Records from a data collection —
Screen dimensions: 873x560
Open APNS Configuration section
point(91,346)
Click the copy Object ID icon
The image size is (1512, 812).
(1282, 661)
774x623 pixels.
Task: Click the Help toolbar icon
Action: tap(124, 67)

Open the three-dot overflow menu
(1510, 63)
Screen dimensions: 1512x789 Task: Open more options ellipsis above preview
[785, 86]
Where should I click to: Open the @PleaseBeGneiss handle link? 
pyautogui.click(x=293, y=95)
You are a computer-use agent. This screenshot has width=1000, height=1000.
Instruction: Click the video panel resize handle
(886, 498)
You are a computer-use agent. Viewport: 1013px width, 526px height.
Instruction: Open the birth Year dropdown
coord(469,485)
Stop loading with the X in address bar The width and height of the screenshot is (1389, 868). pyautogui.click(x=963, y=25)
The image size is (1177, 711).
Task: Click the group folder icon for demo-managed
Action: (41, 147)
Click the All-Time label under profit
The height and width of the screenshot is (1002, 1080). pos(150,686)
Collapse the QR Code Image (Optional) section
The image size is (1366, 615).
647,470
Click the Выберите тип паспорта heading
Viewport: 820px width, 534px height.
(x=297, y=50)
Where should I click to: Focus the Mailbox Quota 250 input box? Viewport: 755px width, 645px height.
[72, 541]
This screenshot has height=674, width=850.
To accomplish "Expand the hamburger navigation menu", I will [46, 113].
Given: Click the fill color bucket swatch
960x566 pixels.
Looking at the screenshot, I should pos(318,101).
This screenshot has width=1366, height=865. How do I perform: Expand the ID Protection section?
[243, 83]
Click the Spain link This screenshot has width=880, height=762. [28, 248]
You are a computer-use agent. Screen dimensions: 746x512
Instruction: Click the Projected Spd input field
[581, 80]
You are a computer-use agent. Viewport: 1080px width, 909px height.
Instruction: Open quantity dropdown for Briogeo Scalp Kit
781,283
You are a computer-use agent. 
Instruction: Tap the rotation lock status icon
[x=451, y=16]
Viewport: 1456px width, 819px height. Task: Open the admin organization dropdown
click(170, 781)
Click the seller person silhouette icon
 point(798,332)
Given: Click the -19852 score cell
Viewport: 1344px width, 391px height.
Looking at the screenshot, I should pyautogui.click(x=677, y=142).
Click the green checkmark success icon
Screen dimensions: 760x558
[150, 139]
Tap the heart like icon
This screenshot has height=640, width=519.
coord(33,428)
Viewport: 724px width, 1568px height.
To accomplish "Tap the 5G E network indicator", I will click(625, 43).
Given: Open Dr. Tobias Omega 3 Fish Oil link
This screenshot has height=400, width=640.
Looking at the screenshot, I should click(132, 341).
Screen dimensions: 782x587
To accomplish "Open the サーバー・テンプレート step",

Problem requirements — I would like you to return every entry exactly, with nothing changed.

Answer —
Screen dimensions: 873x560
Open APNS Configuration section
point(91,346)
Click the copy Object ID icon
The image size is (1512, 812).
(1282, 661)
774x623 pixels.
Task: Click the Help toolbar icon
Action: tap(124, 67)

Open the three-dot overflow menu
(1510, 63)
Screen dimensions: 1512x789 Task: Open more options ellipsis above preview
[785, 86]
Where should I click to: Open the @PleaseBeGneiss handle link? 
pyautogui.click(x=293, y=95)
You are a computer-use agent. This screenshot has width=1000, height=1000.
Instruction: Click the video panel resize handle
(886, 498)
You are a computer-use agent. Viewport: 1013px width, 526px height.
Instruction: Open the birth Year dropdown
coord(469,485)
Stop loading with the X in address bar The width and height of the screenshot is (1389, 868). pyautogui.click(x=963, y=25)
The image size is (1177, 711).
Task: Click the group folder icon for demo-managed
Action: (41, 147)
Click the All-Time label under profit
The height and width of the screenshot is (1002, 1080). pos(150,686)
Collapse the QR Code Image (Optional) section
The image size is (1366, 615).
647,470
Click the Выберите тип паспорта heading
Viewport: 820px width, 534px height.
(x=297, y=50)
Where should I click to: Focus the Mailbox Quota 250 input box? Viewport: 755px width, 645px height.
[72, 541]
This screenshot has height=674, width=850.
To accomplish "Expand the hamburger navigation menu", I will [46, 113].
Given: Click the fill color bucket swatch
960x566 pixels.
Looking at the screenshot, I should pos(318,101).
This screenshot has width=1366, height=865. How do I perform: Expand the ID Protection section?
[243, 83]
Click the Spain link This screenshot has width=880, height=762. [28, 248]
You are a computer-use agent. Screen dimensions: 746x512
Instruction: Click the Projected Spd input field
[581, 80]
You are a computer-use agent. Viewport: 1080px width, 909px height.
Instruction: Open quantity dropdown for Briogeo Scalp Kit
781,283
You are a computer-use agent. 
Instruction: Tap the rotation lock status icon
[x=451, y=16]
Viewport: 1456px width, 819px height. Task: Open the admin organization dropdown
click(170, 781)
Click the seller person silhouette icon
 point(798,332)
Given: Click the -19852 score cell
Viewport: 1344px width, 391px height.
Looking at the screenshot, I should pyautogui.click(x=677, y=142).
Click the green checkmark success icon
Screen dimensions: 760x558
[150, 139]
Tap the heart like icon
This screenshot has height=640, width=519.
coord(33,428)
Viewport: 724px width, 1568px height.
To accomplish "Tap the 5G E network indicator", I will click(625, 43).
Given: Open Dr. Tobias Omega 3 Fish Oil link
This screenshot has height=400, width=640.
Looking at the screenshot, I should click(132, 341).
Screen dimensions: 782x587
To accomplish "Open the サーバー・テンプレート step",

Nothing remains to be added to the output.